Armenian-American actress

Angela Sarafyan (Անժելա Սարաֆյան, born June 30, 1983), sometimes credited as Angela Sarafian, is an Armenian-American actress. Her film credits include On the Doll (2007), A Beautiful Life (2008), A Good Old Fashioned Orgy (2011) and Lost & Found in Armenia (2012). She portrayed Clementine Pennyfeather in the television series Westworld (2016–22) and Lara, Superman's mother, in the film Superman (2025).

==Early life==
Angela was born in Yerevan, Armenian SSR, Soviet Union, eight years before Armenia regained its independence. When she was four, she moved with her parents – actor Grigor Sarafyan and her painter mother – to the United States, settling in Los Angeles. She studied ballet and played piano as a child. She attended Francisco Bravo Medical Magnet High School in Boyle Heights, Los Angeles.

==Career==
=== 2000–2008: early work ===
Sarafyan's first acting role was on the CBS legal drama Judging Amy in the episode "Culture Clash" in 2000. Afterwards, she made a cameo in the music video for Britney Spears' song "Stronger". Sarafyan later made a guest appearance on Buffy the Vampire Slayer, and starred in the television film Paranormal Girl in 2002. She made her film debut (though uncredited) in the 2004 comedy-drama The Last Run.

Sarafyan continued with her work on television with roles on The Shield, The Division, Wanted, South of Nowhere, 24, CSI: NY, Lincoln Heights, Cold Case, In Plain Sight, and The Mentalist. She also had roles in the 2007 films Kabluey and On the Doll. In 2008, Sarafyan starred in her first lead role as Maggie in the drama film A Beautiful Life opposite Jesse Garcia. She also contributed to a minor role as Mary in The Informers.

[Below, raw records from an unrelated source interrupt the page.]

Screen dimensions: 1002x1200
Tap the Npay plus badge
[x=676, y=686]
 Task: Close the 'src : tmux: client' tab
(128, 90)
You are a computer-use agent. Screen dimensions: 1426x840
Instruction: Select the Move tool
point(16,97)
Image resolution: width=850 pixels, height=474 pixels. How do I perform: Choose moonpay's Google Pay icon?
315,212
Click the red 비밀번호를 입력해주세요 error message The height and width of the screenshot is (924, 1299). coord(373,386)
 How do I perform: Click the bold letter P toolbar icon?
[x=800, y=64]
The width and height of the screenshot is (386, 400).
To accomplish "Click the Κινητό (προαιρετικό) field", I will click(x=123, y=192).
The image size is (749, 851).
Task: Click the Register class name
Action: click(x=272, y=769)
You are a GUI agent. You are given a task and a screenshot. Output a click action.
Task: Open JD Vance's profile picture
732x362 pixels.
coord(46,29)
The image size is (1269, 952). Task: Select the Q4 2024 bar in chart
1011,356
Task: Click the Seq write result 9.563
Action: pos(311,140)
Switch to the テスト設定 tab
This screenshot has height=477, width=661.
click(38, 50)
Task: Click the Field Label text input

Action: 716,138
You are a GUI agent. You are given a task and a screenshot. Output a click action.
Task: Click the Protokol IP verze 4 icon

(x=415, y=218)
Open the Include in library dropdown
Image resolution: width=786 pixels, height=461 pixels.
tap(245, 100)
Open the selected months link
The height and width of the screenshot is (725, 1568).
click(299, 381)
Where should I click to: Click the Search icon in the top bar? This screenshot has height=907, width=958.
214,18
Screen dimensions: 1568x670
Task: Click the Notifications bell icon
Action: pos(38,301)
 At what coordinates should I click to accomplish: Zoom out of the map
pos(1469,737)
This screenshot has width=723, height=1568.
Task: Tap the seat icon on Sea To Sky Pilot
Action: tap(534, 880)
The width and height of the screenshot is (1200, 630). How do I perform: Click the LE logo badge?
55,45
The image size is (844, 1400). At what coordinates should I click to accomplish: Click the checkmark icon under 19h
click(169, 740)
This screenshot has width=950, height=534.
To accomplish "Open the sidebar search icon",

=== 2009–2015: mainstream recognition ===
In 2009, Sarafyan starred in the films Repo Chick and Love Hurts, and the television series Eastwick. She also had a recurring role on the web series Hot Sluts and Sex Ed: The Series. In 2010, she portrayed Samantha Evans on the Fox series The Good Guys. She also appeared on Childrens Hospital.

In 2011, Sarafyan starred in A Good Old Fashioned Orgy as Willow Talbot, the girlfriend of Martin Starr's character. She also appeared in the sixth season finale of Criminal Minds and the ninth episode of the second season of Nikita. Sarafyan went on to appear in The Twilight Saga: Breaking Dawn – Part 2 as Egyptian vampire Tia, the mate of vampire Benjamin, and as Ani in Lost & Found in Armenia in 2012. In 2013, Sarafyan played a minor role in The Immigrant as Marion Cotillard's character's sister. She also appeared in Paranoia featuring Liam Hemsworth, Gary Oldman, Amber Heard, and Harrison Ford. The film bombed at the box office and received negative reviews from critics.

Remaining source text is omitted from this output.